---------- Exercise input

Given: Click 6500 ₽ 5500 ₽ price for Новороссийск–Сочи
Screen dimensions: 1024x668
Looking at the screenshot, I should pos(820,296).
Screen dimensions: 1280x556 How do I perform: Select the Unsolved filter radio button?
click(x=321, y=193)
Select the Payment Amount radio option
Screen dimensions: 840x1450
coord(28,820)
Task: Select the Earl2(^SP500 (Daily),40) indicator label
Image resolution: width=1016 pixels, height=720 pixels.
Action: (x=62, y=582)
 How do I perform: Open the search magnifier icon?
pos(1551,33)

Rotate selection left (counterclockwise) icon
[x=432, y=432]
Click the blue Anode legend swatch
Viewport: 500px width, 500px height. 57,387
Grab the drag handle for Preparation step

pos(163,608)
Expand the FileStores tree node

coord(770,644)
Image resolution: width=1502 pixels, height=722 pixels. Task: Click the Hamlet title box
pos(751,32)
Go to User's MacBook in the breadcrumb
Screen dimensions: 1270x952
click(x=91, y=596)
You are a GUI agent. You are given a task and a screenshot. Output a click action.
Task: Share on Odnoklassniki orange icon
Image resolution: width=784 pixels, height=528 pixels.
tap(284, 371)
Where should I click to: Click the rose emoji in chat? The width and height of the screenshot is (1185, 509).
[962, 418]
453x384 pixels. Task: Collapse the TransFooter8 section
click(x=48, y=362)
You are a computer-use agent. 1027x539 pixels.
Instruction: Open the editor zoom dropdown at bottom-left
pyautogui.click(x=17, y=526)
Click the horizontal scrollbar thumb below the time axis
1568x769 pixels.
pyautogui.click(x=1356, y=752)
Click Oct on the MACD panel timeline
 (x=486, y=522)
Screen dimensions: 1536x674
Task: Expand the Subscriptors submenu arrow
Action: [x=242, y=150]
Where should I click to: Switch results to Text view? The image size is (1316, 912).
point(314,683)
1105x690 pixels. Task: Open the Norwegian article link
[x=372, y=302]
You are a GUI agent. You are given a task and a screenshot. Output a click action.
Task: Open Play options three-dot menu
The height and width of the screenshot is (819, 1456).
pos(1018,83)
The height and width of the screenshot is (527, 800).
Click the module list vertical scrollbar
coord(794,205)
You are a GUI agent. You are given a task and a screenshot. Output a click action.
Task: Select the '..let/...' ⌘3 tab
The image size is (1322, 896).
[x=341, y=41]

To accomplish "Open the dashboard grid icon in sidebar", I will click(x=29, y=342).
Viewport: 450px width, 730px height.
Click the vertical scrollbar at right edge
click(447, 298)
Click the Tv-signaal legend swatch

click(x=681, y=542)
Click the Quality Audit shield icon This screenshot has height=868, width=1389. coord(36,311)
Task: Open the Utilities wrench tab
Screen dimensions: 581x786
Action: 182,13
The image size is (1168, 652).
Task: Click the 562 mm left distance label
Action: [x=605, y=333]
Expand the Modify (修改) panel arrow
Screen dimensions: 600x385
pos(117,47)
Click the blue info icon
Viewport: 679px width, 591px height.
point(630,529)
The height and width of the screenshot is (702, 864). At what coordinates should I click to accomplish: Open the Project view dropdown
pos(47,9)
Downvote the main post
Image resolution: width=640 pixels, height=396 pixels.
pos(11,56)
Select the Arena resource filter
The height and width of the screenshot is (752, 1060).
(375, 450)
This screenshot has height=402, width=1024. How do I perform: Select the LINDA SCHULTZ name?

--------------------

> _Written exercise_:
Retype the lines above exactly as they appear, starting with the line that contains "Task: Select the Earl2(^SP500" and going on through the line that contains "click(x=91, y=596)".

> _Solution to this exercise_:
Task: Select the Earl2(^SP500 (Daily),40) indicator label
Image resolution: width=1016 pixels, height=720 pixels.
Action: (x=62, y=582)
 How do I perform: Open the search magnifier icon?
pos(1551,33)

Rotate selection left (counterclockwise) icon
[x=432, y=432]
Click the blue Anode legend swatch
Viewport: 500px width, 500px height. 57,387
Grab the drag handle for Preparation step

pos(163,608)
Expand the FileStores tree node

coord(770,644)
Image resolution: width=1502 pixels, height=722 pixels. Task: Click the Hamlet title box
pos(751,32)
Go to User's MacBook in the breadcrumb
Screen dimensions: 1270x952
click(x=91, y=596)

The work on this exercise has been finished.